The Chink shook his head without answering. Andrews went out.
When he cams back he found Al and Chrisfield alone in their room.
Chrisfield was walking up and down, biting his finger nails. On the wall
opposite the window was a square of sunshine reflected from the opposite
wall of the Court.
"For God's sake beat it, Chris. I'm all right," Al was saying in a weak,
whining voice, his face twisted up by pain.
"What's the matter?" cried Andrews, putting down a large bundle.
"Slippery's seen a M. P. nosin' around in front of the gin mill."
"Good God!"
"They've beat it.... The trouble is Al's too sick.... Honest to gawd,
Ah'll stay with you, Al."
"No. If you know somewhere to go, beat it, Chris. I'll stay here with
Al and talk French to the M. P.'s if they come. We'll fool 'em somehow."
Andrews felt suddenly amused and joyous.
"Honest to gawd, Andy, Ah'd stay if it warn't that that sergeant knows,"
said Chrisfield in a jerky voice.
"Beat it, Chris. There may be no time to waste."
"So long, Andy." Chrisfield slipped out of the door.
"It's funny, Al," said Andrews, sitting on the edge of the bed and
unwrapping the package of food, "I'm not a damn bit scared any more. I
think I'm free of the army, Al.... How's your hand?"
"I dunno. Oh, how I wish I was in my old bunk at Coblenz. I warn't made
for buckin' against the world this way.... If we had old Dan with us....
Funny that you know Dan.... He'd have a million ideas for gettin' out
of this fix. But I'm glad he's not here. He'd bawl me out so, for not
havin' made good. He's a powerful ambitious kid, is Dan."
"But it's not the sort of thing a man can make good in, Al," said
Andrews slowly. They were silent. There was no sound in the courtyard,
only very far away the clatter of a patrol of cavalry over cobblestones.

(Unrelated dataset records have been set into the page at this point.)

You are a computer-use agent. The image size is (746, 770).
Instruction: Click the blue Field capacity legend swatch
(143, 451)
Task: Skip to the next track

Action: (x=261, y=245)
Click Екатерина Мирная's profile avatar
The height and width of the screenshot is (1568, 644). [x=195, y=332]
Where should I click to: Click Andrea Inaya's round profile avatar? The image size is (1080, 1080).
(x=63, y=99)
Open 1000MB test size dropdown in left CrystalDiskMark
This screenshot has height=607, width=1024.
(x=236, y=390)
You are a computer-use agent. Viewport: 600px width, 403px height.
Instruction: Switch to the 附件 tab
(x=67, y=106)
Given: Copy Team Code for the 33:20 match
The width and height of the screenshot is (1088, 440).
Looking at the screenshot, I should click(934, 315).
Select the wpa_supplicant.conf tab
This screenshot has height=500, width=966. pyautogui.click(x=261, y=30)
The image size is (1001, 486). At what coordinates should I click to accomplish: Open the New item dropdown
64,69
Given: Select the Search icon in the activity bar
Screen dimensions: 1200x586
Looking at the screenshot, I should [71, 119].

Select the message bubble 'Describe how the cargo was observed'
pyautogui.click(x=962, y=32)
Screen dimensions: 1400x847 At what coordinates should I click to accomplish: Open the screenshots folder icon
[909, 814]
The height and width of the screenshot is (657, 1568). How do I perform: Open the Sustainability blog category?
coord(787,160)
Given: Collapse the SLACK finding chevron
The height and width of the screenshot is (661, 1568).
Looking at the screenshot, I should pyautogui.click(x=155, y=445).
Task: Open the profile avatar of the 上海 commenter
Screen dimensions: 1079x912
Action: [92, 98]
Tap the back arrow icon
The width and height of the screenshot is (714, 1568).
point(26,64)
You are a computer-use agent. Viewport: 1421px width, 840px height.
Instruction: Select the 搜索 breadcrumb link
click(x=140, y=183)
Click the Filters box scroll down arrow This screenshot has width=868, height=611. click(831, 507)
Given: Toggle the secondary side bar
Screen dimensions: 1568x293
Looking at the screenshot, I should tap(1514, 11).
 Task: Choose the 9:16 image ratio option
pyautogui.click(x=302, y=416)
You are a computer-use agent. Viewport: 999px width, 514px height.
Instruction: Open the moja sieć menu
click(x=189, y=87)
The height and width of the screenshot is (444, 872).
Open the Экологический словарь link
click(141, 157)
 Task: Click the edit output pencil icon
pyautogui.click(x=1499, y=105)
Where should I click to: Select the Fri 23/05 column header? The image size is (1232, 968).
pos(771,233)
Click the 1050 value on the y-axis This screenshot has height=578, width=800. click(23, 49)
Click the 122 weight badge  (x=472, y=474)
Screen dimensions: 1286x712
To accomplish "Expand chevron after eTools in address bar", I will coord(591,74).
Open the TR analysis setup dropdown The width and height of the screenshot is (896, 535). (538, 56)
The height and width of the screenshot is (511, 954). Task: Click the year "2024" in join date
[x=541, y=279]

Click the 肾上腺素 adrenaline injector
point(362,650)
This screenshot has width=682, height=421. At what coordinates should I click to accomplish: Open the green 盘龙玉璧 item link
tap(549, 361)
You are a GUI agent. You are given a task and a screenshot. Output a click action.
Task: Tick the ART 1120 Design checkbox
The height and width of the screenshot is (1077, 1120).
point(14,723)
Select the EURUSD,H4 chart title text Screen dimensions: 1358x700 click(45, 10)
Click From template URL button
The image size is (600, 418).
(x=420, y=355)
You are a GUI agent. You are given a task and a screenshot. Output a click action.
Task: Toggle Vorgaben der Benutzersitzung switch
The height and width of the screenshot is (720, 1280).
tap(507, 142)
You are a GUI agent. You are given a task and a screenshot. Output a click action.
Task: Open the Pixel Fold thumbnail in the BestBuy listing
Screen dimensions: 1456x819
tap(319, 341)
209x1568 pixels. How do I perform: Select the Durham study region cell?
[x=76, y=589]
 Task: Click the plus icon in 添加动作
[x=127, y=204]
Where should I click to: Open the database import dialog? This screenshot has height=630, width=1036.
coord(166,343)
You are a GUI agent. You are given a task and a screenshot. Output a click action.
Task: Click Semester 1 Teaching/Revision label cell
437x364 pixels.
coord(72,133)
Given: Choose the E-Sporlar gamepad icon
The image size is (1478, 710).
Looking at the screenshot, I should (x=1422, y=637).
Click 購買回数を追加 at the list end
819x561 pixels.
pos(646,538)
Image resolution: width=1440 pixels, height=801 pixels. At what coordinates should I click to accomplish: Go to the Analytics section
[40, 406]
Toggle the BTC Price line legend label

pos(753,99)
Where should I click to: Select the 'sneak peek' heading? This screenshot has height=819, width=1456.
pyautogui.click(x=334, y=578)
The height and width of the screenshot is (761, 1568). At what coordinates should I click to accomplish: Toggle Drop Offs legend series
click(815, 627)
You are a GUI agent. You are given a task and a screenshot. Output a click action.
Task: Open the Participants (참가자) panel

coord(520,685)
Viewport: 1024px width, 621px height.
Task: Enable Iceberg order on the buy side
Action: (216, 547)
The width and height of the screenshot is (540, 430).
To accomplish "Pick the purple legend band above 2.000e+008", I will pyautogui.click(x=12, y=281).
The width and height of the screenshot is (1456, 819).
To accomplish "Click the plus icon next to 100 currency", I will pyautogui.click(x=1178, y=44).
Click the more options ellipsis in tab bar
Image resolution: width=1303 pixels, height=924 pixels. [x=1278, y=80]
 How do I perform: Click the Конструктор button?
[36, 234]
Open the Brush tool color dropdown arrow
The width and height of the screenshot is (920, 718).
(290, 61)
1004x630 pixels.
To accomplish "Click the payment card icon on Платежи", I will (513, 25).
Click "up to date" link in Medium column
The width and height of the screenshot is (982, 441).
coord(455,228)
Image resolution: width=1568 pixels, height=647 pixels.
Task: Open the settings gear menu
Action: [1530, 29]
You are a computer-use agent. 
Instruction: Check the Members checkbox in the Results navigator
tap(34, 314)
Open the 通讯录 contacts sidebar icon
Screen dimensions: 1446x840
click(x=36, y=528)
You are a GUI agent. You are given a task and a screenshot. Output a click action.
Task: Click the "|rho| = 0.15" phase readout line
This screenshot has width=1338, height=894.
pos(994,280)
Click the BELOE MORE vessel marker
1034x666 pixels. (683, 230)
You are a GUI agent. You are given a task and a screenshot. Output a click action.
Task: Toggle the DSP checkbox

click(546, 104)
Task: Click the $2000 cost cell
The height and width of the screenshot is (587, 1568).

The sky had become overcast and the room was very dark. The mouldy
plaster peeling off the walls had streaks of green in it. The light from
the courtyard had a greenish tinge that made their faces look pale and
dead, like the faces of men that have long been shut up between damp
prison walls.
"And Fuselli had a girl named Mabe," said Andrews.
"Oh, she married a guy in the Naval Reserve. They had a grand wedding,"
said Al.
IV
"At last I've got to you!"
John Andrews had caught sight of Genevieve on a bench at the end of the
garden under an arbor of vines. Her hair flamed bright in a splotch of
sun as she got to her feet. She held out both hands to him.
"How good-looking you are like that," she cried.
He was conscious only of her hands in his hands and of her pale-brown
eyes and of the bright sun-splotches and the green shadows fluttering
all about them.
"So you are out of prison," she said, "and demobilized. How wonderful!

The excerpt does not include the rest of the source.